STANDARD: Welche Folgen befürchten Sie für die nächste Generation?

Sabine Völkl-Kernstock: Generell eine hohe Verunsicherung und eine erhöhte Anzahl an behandlungsrelevanter Angst und Depression und damit einhergehend existenzielle Sorgen um Ausbildung und Arbeitsplatz.

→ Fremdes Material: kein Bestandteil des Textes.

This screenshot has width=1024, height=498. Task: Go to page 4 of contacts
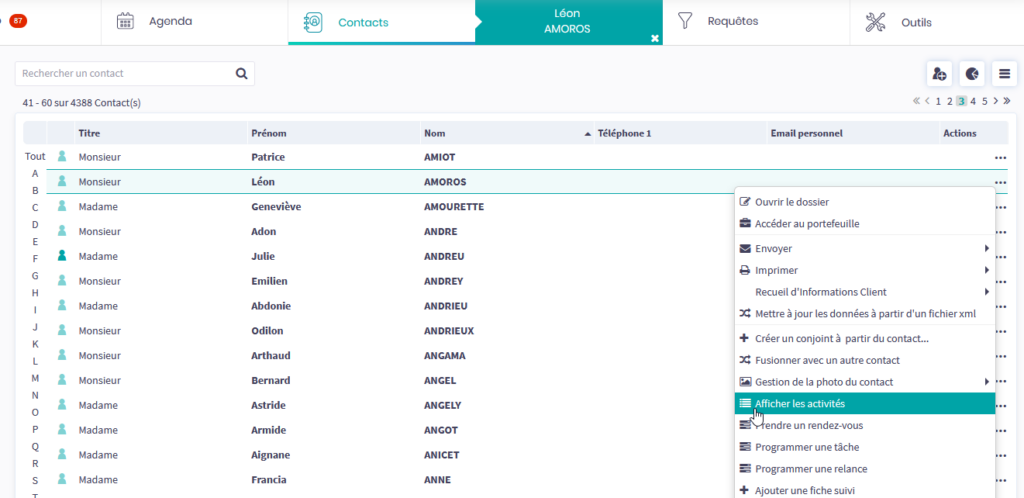click(x=973, y=101)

Susanne Greber-Platzer: Zu den kurzzeitigen Folgen zählen sicherlich der Schulstoff, der gerade versäumt wird, aber auch die fehlende oder mangelhafte Vorbereitung für die Abschlussprüfung oder Matura. Das Fehlen von Freunden und der sozialen Kontakte führt zur Isolation, und das ist eine Gefahr für psychische Erkrankungen. Aber auch die alleinige Bewältigung des Alltags bedeutet Überforderung. Das gefährdet langfristig natürlich die stabile Persönlichkeit, die Berufsperspektive und die soziale Kompetenz.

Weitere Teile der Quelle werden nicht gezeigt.